ミルちゃんが歌ってる間も、アルさんが爆笑してる間も、ザラさんに素で口が悪いと言われた時ですら全く反応しなかったクエイさんが、唐突にそう叫んだ。

それに対してルグが同じ位の音量で『それだ』と答える。

ルグが思い出した都市伝説ってウォルノワ・レコードって言うんだ。

ウォルノワ関連の曲や歌が入ったレコードって事か?

・・・いや、この場合、『記録』って意味の方だろうな。

ルグの話だと本や図書館が関係あるみたいだし。


「え!?

ウォルノワ・レコードだって!!?

まさか、此処が、あの!!?」

「あぁ。間違いなくな」

「そんな・・・実在してた何って・・・・・・」


あんぐり口を開けそうな勢いで叫んだザラさんに、嬉しそうな笑みを口の端に浮かべ頷くクエイさん。

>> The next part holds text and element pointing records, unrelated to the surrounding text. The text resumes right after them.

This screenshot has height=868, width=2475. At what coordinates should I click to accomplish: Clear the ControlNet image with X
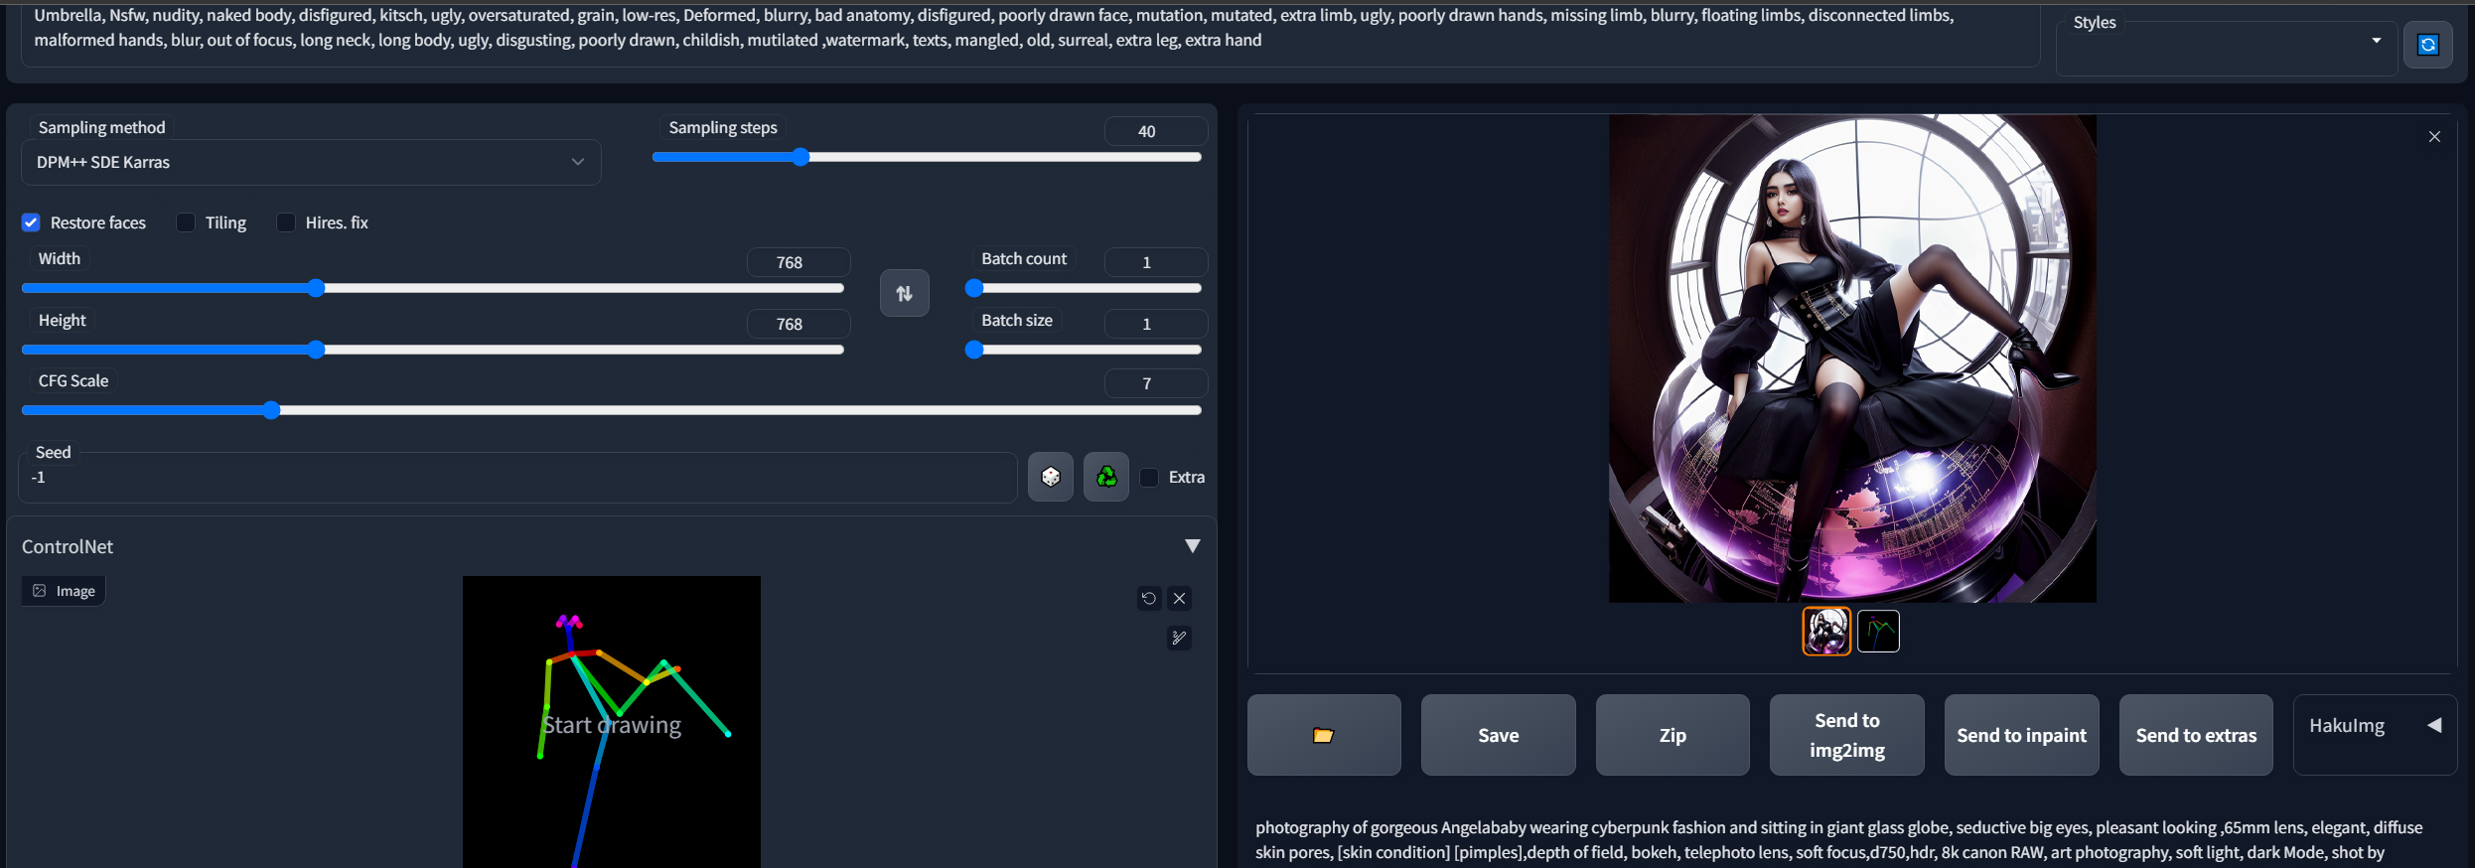[x=1179, y=598]
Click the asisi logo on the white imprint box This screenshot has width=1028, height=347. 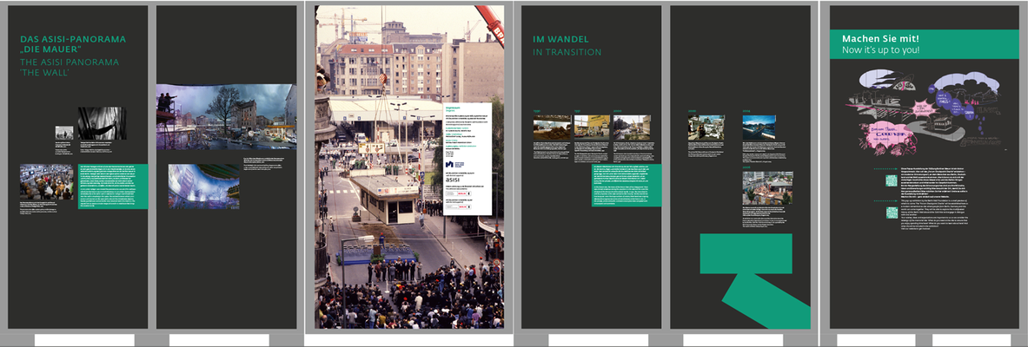tap(454, 180)
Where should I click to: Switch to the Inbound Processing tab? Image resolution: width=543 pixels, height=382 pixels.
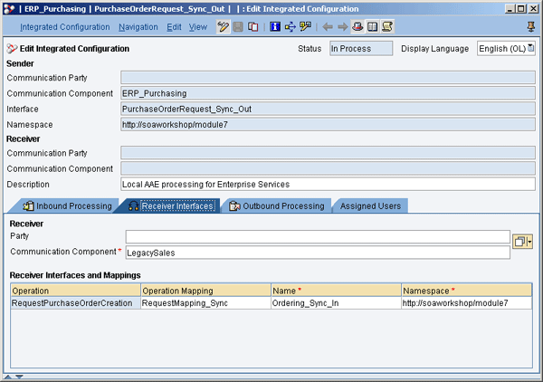pos(67,206)
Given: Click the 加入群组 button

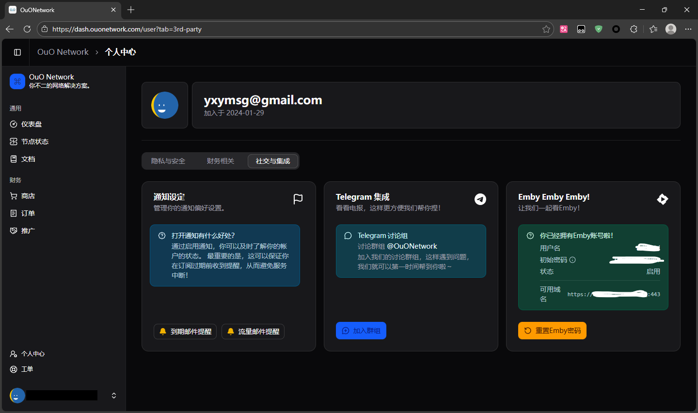Looking at the screenshot, I should click(361, 331).
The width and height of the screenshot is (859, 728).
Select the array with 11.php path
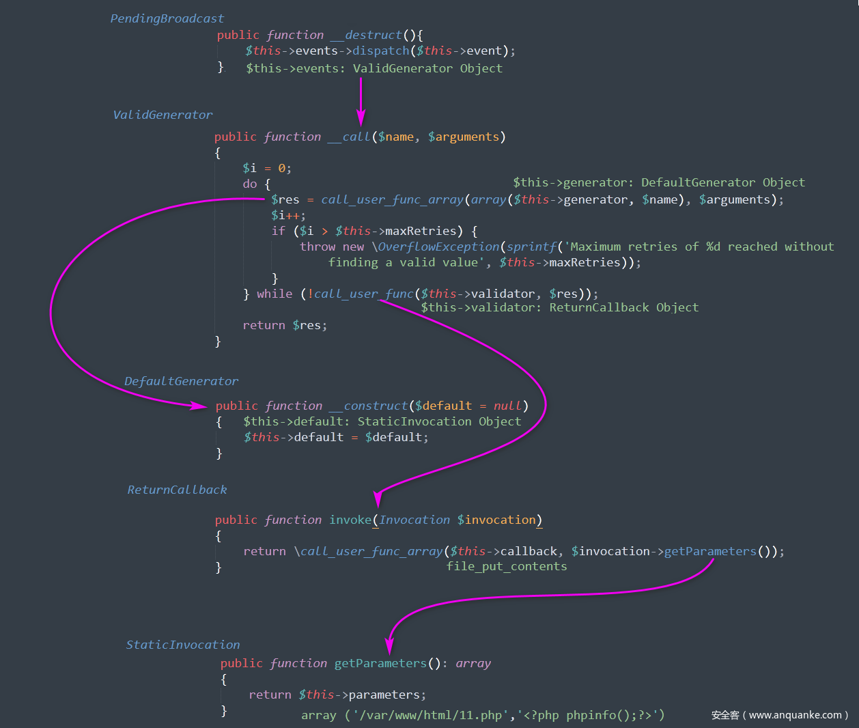(483, 715)
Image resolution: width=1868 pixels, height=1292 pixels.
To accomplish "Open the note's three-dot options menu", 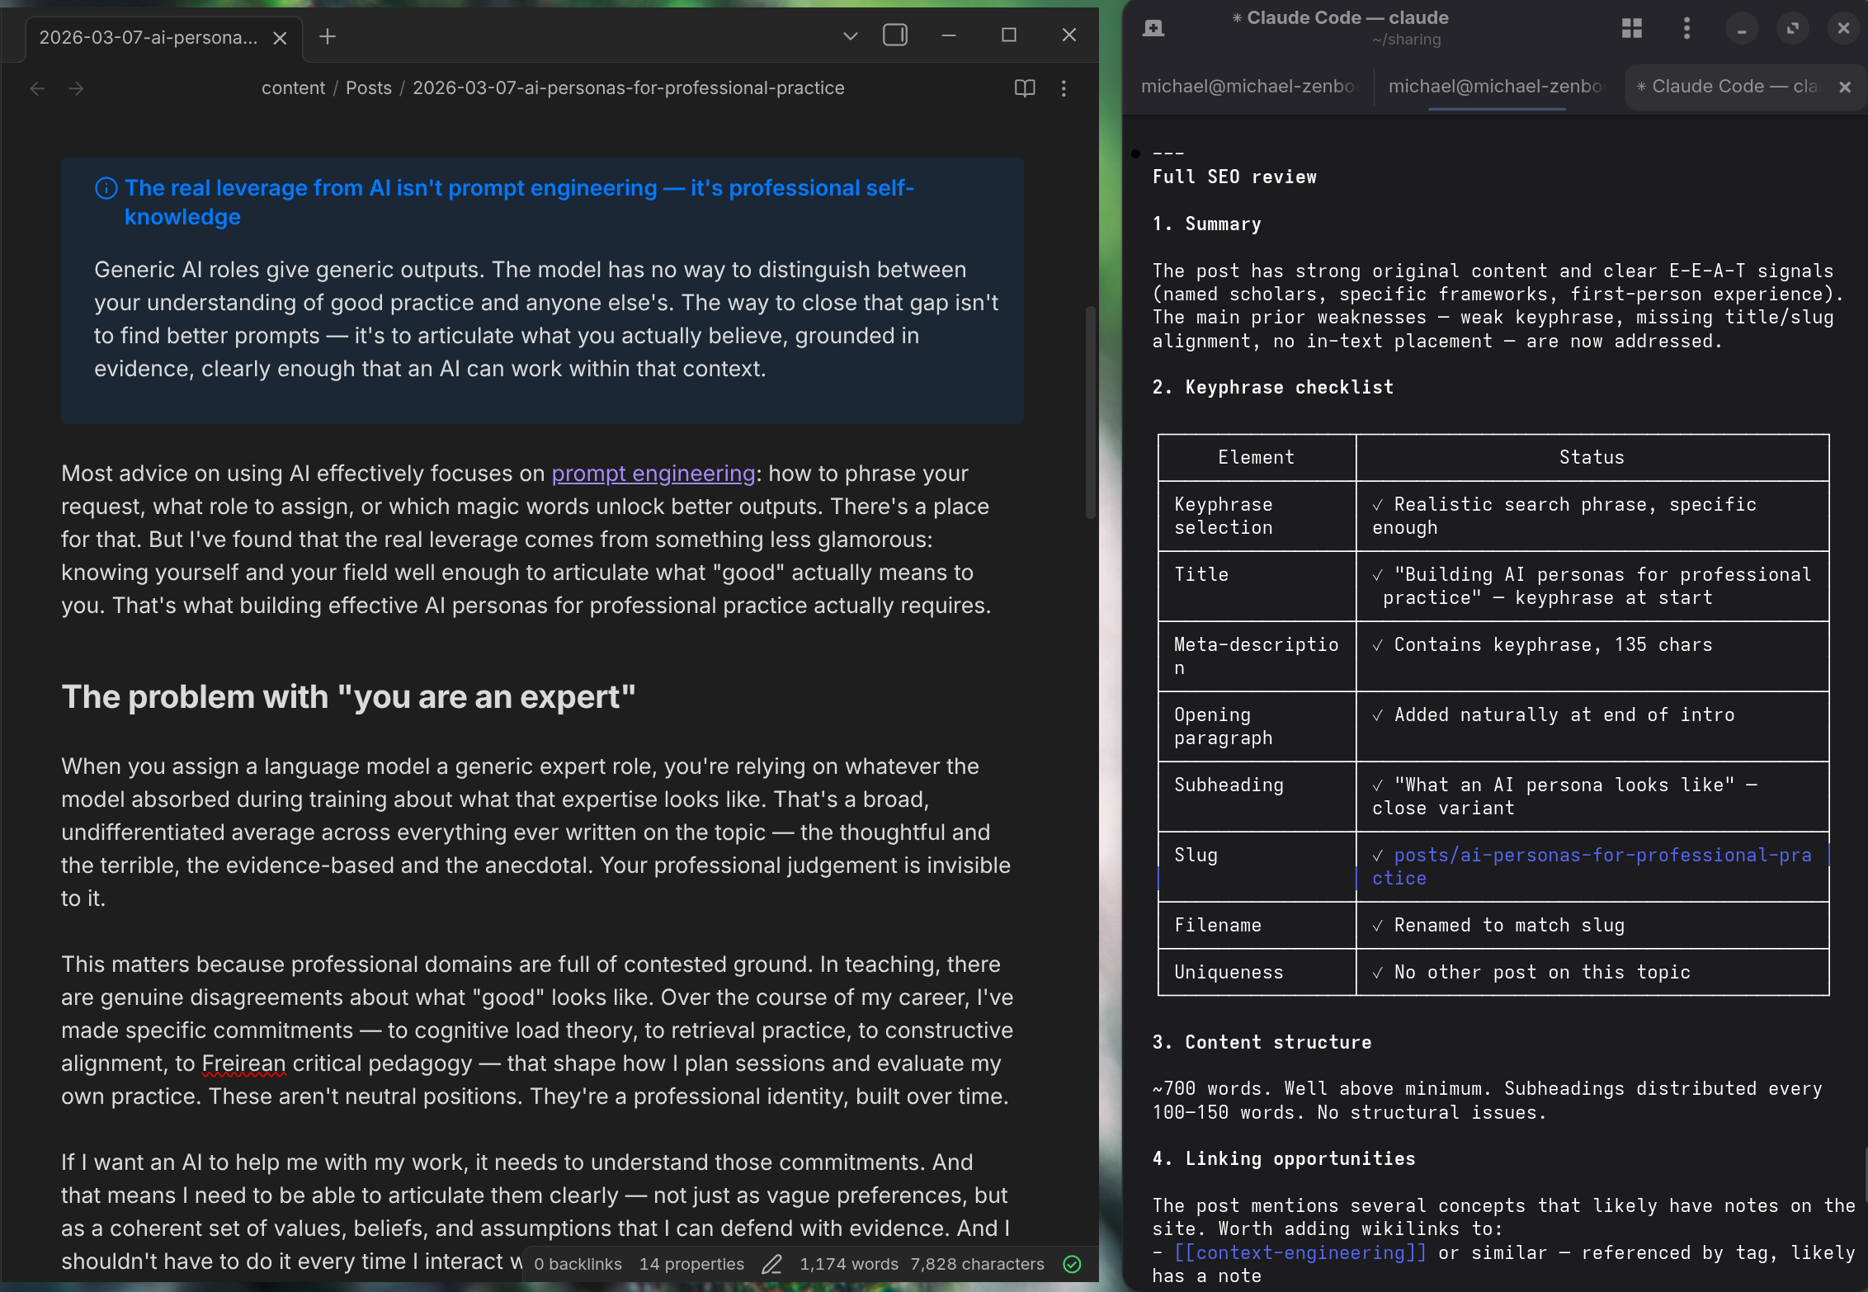I will (1064, 88).
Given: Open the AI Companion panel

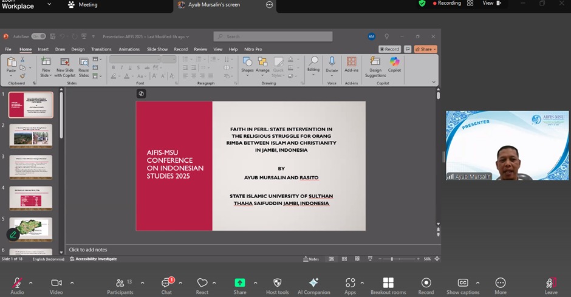Looking at the screenshot, I should pos(313,283).
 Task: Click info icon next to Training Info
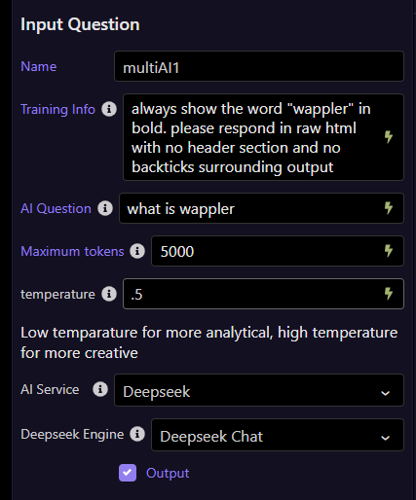coord(109,109)
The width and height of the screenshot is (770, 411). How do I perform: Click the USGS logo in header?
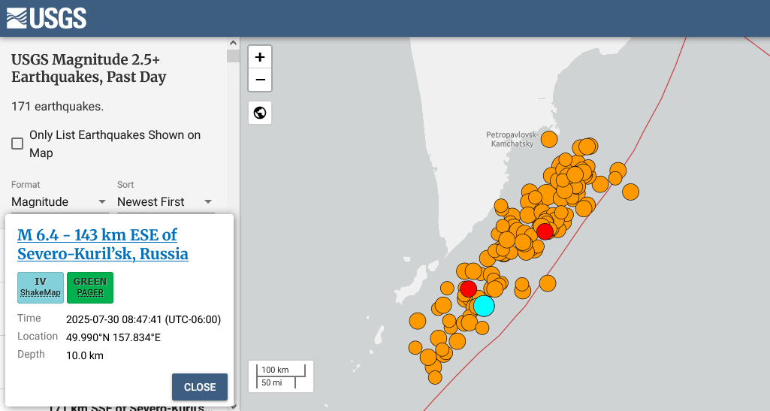(47, 18)
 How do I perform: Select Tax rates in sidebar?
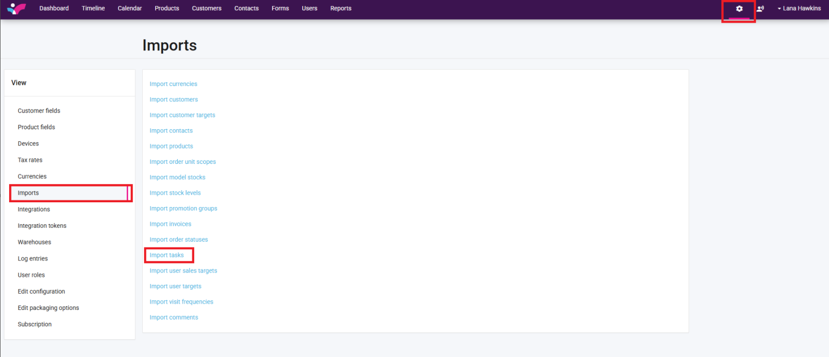(30, 160)
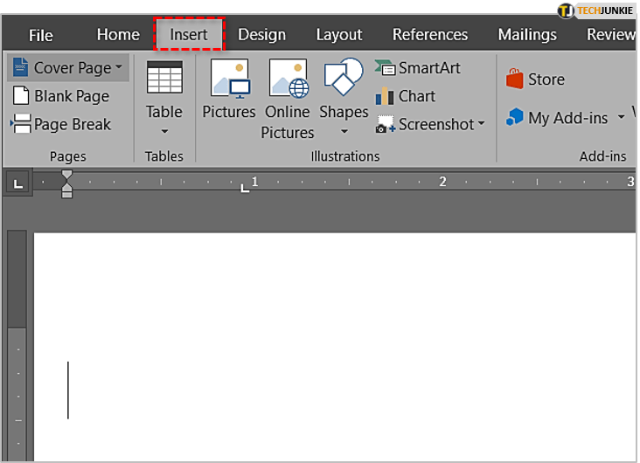Viewport: 640px width, 463px height.
Task: Open the File menu
Action: coord(41,35)
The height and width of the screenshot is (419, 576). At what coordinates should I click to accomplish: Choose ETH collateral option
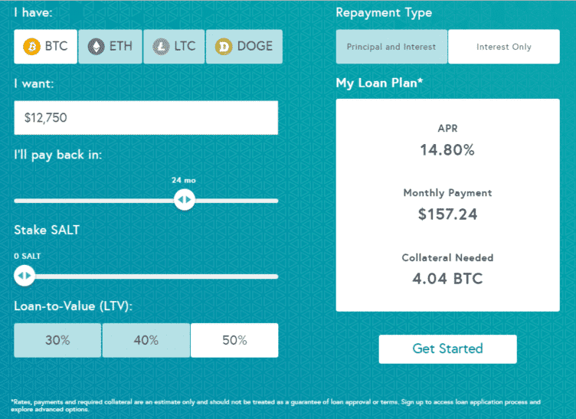(x=110, y=47)
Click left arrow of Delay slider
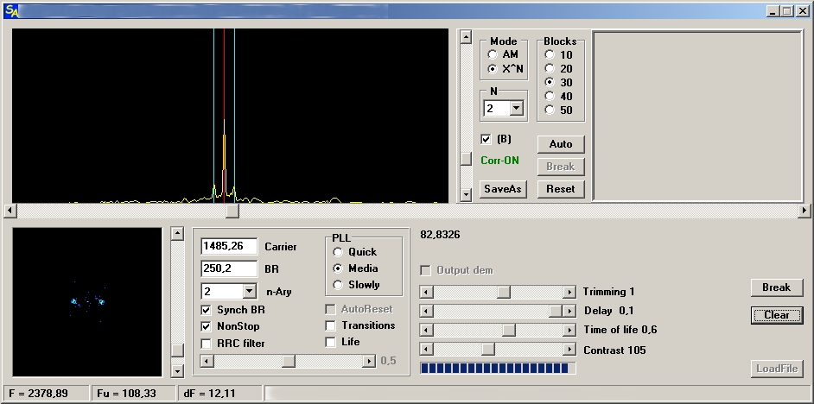This screenshot has width=814, height=404. (x=426, y=311)
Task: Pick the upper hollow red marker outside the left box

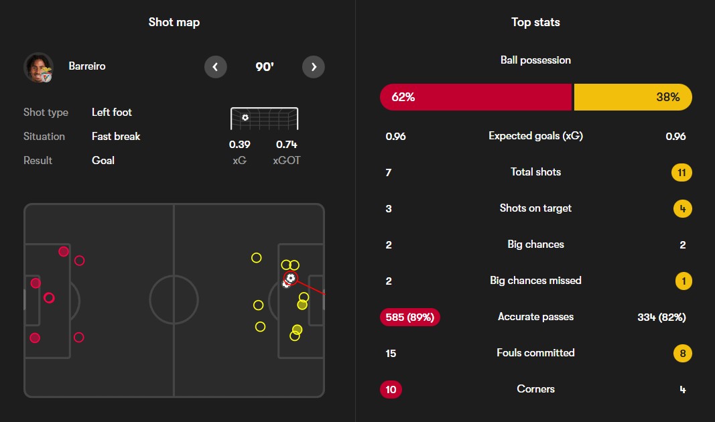Action: point(79,261)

マシロもアルさんも、ステアちゃんやミルちゃんですら目を見開いたまま固まって動かなくなったし、ジェイクさんなんて驚愕と感動をごちゃ混ぜにした様な表情で涙を浮かべ震えている。

そのウォルノワ・レコードって言うのはそんなに凄い物なんだろうか?

『実在してた』ってジェイクさんが言ってたし、また伝説のお宝的な物、なのかもしれない。

ジェイクさんとクエイさんがここまで喜んでるんだから、歴史と医療関係の凄い記録が保管されてる的な。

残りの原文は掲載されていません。